Could you copy the listing below line for line, leaving out the pictures?

Entries for locating text and elements

>> Start

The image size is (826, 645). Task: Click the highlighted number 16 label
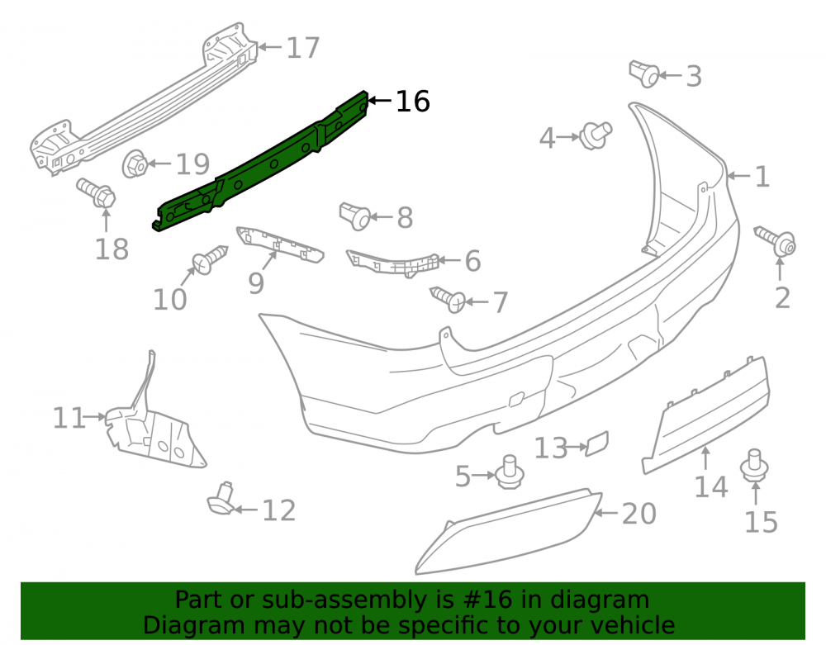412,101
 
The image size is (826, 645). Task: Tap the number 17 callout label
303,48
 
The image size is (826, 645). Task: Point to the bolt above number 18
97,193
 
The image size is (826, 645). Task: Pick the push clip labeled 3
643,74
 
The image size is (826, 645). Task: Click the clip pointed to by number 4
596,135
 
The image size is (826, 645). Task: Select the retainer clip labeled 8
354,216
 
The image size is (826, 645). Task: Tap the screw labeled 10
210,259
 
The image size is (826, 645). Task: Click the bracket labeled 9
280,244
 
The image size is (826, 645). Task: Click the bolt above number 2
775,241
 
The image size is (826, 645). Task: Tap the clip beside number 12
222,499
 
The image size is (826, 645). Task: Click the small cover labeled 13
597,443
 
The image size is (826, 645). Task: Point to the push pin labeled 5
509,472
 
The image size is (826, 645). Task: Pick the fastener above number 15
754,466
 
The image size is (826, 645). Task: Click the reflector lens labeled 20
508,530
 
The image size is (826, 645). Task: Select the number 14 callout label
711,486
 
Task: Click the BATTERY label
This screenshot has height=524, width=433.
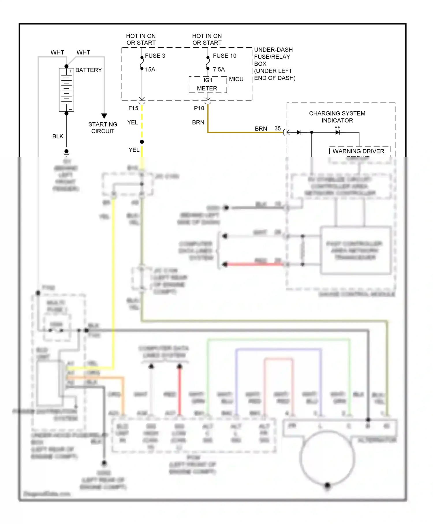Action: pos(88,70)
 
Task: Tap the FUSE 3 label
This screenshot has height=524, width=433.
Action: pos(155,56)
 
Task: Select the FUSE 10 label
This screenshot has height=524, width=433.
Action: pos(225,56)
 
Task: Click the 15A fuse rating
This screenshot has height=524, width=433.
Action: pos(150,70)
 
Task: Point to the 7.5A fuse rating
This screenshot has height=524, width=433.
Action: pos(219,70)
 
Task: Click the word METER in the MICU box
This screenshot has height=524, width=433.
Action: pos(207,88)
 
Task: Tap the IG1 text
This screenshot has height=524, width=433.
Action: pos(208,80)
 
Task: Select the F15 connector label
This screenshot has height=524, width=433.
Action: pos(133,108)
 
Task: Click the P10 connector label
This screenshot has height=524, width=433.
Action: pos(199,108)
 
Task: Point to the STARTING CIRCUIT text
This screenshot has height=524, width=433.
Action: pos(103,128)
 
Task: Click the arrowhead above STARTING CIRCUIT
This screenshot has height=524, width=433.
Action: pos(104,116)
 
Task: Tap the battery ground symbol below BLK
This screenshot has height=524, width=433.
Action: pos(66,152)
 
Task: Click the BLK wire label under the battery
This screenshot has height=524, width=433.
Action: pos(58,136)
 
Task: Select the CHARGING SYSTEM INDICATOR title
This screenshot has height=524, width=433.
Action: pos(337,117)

>> End

__Task solution__:
The image size is (826, 645). Task: Click the highlighted number 16 label
412,101
 
The image size is (826, 645). Task: Tap the number 17 callout label
303,48
 
The image size is (826, 645). Task: Point to the bolt above number 18
97,193
 
The image size is (826, 645). Task: Pick the push clip labeled 3
643,74
 
The image size is (826, 645). Task: Click the clip pointed to by number 4
596,135
 
The image size is (826, 645). Task: Select the retainer clip labeled 8
354,216
 
The image size is (826, 645). Task: Tap the screw labeled 10
210,259
 
The image size is (826, 645). Task: Click the bracket labeled 9
280,244
 
The image size is (826, 645). Task: Click the bolt above number 2
775,241
 
The image size is (826, 645). Task: Tap the clip beside number 12
222,499
 
The image size is (826, 645). Task: Click the small cover labeled 13
597,443
 
The image size is (826, 645). Task: Point to the push pin labeled 5
509,472
 
The image size is (826, 645). Task: Pick the fastener above number 15
754,466
 
The image size is (826, 645). Task: Click the reflector lens labeled 20
508,530
 
The image size is (826, 645). Task: Select the number 14 callout label
711,486
 
Task: Click the BATTERY label
This screenshot has height=524, width=433.
Action: pos(88,70)
 
Task: Tap the FUSE 3 label
This screenshot has height=524, width=433.
Action: pos(155,56)
 
Task: Select the FUSE 10 label
This screenshot has height=524, width=433.
Action: pos(225,56)
 
Task: Click the 15A fuse rating
This screenshot has height=524, width=433.
Action: pos(150,70)
 
Task: Point to the 7.5A fuse rating
This screenshot has height=524, width=433.
Action: pos(219,70)
 
Task: Click the word METER in the MICU box
This screenshot has height=524, width=433.
Action: pos(207,88)
 
Task: Tap the IG1 text
This screenshot has height=524, width=433.
Action: pos(208,80)
 
Task: Select the F15 connector label
This screenshot has height=524, width=433.
Action: pos(133,108)
 
Task: Click the P10 connector label
This screenshot has height=524, width=433.
Action: pos(199,108)
 
Task: Point to the STARTING CIRCUIT text
This screenshot has height=524, width=433.
Action: pos(103,128)
 
Task: Click the arrowhead above STARTING CIRCUIT
This screenshot has height=524, width=433.
Action: pos(104,116)
 
Task: Tap the battery ground symbol below BLK
This screenshot has height=524, width=433.
Action: pos(66,152)
 
Task: Click the BLK wire label under the battery
This screenshot has height=524, width=433.
Action: pos(58,136)
 
Task: Select the CHARGING SYSTEM INDICATOR title
This screenshot has height=524, width=433.
Action: pos(337,117)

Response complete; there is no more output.